Key items not covered in the bill included:

  • No defined implementation date was set. This will be added before the bill advanced to a vote.
  • No specified annual schedule of CI reductions. A minimum CI reduction of 20% by 2035 is stipulated and to be achieved with steady annual reductions. The Commissioner appeared to be granted authority to require larger CI decreases subject to general criteria specified in the act.
  • No cost containment mechanism. This includes no price cap or credit clearance market as currently included in the California, Oregon, and Washington programs.
  • No specification that low-CI fuels be supplied for end-use in MN in order to generate credits.

Additionally, the scope of the 2021 legislation appeared to include aviation and marine fuels. The California, Oregon and Washington programs exclude deficit generation from these fuels due to limitations on the states’ authority under federal law.[6] The legality of MN’s inclusion of jet and marine fuels may need to be addressed before any legislation is submitted for a vote.

Overview of the 2023 proposed legislation

Senate File 2584 (SF 2584) was introduced into the 2023 session of the Minnesota legislature by Senators David Dibble, Foung Hawj, and Erin Murphy on March 6, 2023. As of this writing, it has been referred to the Senate Transportation Committee where it is scheduled for a hearing on March 9, 2023.

Key provisions include:

  • The program is to be administered by the Commissioner of the Minnesota Pollution Control Agency (PCA) who is directed to consult with the state departments of Commerce, Transportation, and Agriculture.
  • The Clean Transportation Standard (CTS) is to deliver a 25% CI reduction across all transportation fuel supplied to Minnesota, versus and 2018 baseline, by 2030; a 75% CI reduction by 2040; and a 100% reduction by 2050.
  • The term “transportation fuel” is broadly defined to include electricity and gaseous or liquid fuels used to propel motor vehicles, including on-road, non-road, rail, marine, and aviation.
  • The CI reductions are to be implemented through an annual schedule of steadily decreasing CI targets with consideration given to cost of compliance, available technologies, fuel quality and availability, and the impact on the state’s overall GHG reduction goals.
  • The baseline calculation only considers the petroleum portion of the 2018 transportation fuel supply.

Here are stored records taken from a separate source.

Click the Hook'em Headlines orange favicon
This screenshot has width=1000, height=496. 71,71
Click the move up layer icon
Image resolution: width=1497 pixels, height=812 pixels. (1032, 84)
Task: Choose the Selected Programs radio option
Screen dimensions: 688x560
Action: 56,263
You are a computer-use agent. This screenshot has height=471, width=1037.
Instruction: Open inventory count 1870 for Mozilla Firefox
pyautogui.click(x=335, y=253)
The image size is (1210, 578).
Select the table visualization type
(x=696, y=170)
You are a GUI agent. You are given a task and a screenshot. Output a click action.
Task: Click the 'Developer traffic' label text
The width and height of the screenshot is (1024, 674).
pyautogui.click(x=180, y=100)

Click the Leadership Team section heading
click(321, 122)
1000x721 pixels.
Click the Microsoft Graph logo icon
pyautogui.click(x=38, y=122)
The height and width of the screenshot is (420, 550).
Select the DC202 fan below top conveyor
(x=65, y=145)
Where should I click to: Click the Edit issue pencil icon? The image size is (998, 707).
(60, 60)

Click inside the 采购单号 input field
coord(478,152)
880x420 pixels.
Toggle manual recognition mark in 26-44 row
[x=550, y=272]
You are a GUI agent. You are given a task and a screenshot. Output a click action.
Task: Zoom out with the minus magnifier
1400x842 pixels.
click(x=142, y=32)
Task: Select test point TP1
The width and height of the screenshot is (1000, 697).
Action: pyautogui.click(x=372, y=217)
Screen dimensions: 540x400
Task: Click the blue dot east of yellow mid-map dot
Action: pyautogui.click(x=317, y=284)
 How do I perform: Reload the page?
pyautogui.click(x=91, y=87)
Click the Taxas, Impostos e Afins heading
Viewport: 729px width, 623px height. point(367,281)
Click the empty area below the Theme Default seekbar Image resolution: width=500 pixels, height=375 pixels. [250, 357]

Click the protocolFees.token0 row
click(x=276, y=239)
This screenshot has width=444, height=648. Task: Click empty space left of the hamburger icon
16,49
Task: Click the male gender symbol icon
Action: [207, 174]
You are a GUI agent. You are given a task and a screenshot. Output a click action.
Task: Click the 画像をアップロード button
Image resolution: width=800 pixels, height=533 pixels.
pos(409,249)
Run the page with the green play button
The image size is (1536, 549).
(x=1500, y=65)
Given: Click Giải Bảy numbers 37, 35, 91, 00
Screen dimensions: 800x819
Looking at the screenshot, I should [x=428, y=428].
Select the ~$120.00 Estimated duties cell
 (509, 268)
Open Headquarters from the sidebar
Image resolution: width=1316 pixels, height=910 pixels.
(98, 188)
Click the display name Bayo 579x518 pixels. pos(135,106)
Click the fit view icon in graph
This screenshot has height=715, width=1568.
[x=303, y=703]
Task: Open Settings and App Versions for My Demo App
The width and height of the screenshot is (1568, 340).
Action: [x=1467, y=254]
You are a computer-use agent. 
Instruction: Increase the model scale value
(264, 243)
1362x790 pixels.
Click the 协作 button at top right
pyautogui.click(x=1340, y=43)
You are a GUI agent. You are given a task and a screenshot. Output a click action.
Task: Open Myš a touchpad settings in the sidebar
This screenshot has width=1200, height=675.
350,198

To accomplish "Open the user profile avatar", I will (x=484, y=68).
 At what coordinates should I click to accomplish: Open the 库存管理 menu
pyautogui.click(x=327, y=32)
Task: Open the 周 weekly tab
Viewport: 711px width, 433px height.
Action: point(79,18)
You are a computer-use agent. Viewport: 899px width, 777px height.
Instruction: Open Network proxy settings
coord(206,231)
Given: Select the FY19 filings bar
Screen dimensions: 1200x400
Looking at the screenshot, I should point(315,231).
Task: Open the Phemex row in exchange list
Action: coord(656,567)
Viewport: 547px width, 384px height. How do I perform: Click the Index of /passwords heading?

This is significant as Minnesota in 2018 had very high penetration of ethanol in the gasoline pool and biodiesel (BD) in the diesel pool due to state mandates.
  • CI determinations are to be made using the most current version of the GREET model adapted to MN. The pathway determination process is directed to be consistent for all fuel types, based on science and engineering, reflect drivetrain efficiencies, and account for on-site energy use for carbon capture technology. The Commissioner is directed to consult with the state departments of Agriculture, Transportation, and Commerce in making pathway determinations and may coordinate with third-party entities or other states.
  • Deficit generators may achieve compliance through production or import of credit generating fuels or the purchase of credits from other parties.
  • Credits are generated when a low-CI fuel is produced, imported, or provided for use in MN with provisions designed to prevent double-counting of credits.
  • Credits are allowed to be banked or traded with transaction fees being allowed. Provisions must be put in place to verify the validity of credits and deficits for each fuel provider.
  • Prohibitions include credit generation for CCS utilized for enhanced oil recovery, production of biofuels from feedstocks grown on land with less than five consecutive years of cropping history, and RNG produced from new or expanded agricultural livestock production facilities.
  • A five percent credit premium is permitted for cropland-derived biofuels utilizing soil-healthy farming practices and best practices for fertilizer management. A ten percent credit premium is permitted from cropland-derived biofuels produced on acreage utilizing continuous living cover cropping systems. Eligibility for such credits must be determined annually in collaboration with other state agencies. Biofuel producers may also petition for pathways based on analysis of their specific practices.
  • Credit generation is permitted for electric or alternative fuels and infrastructure which pre-date this legislation.
  • Procedures must be implemented to generate credits for residential EV charging. All revenues generated from residential EV charging credits are to be used to promote transport electrification; 60% of these revenues must specifically be used to support electrification for disadvantaged, low-income, and rural communities.
  • The implementation date is currently a blank that will need to be filled in before this legislation can be adopted.
  • Aviation fuels are specifically exempted due to federal preemption but usage of alternative fuels in aviation can earn credits.
  • Fuel providers are required to report annually on compliance with these regulations.
  • The Commissioner must report back to the Legislature on implementation within 48 months of the program’s effective date. Program data is required to be made publicly available.
  • The Commissioner must perform a detailed review of the CTS at least once every five years.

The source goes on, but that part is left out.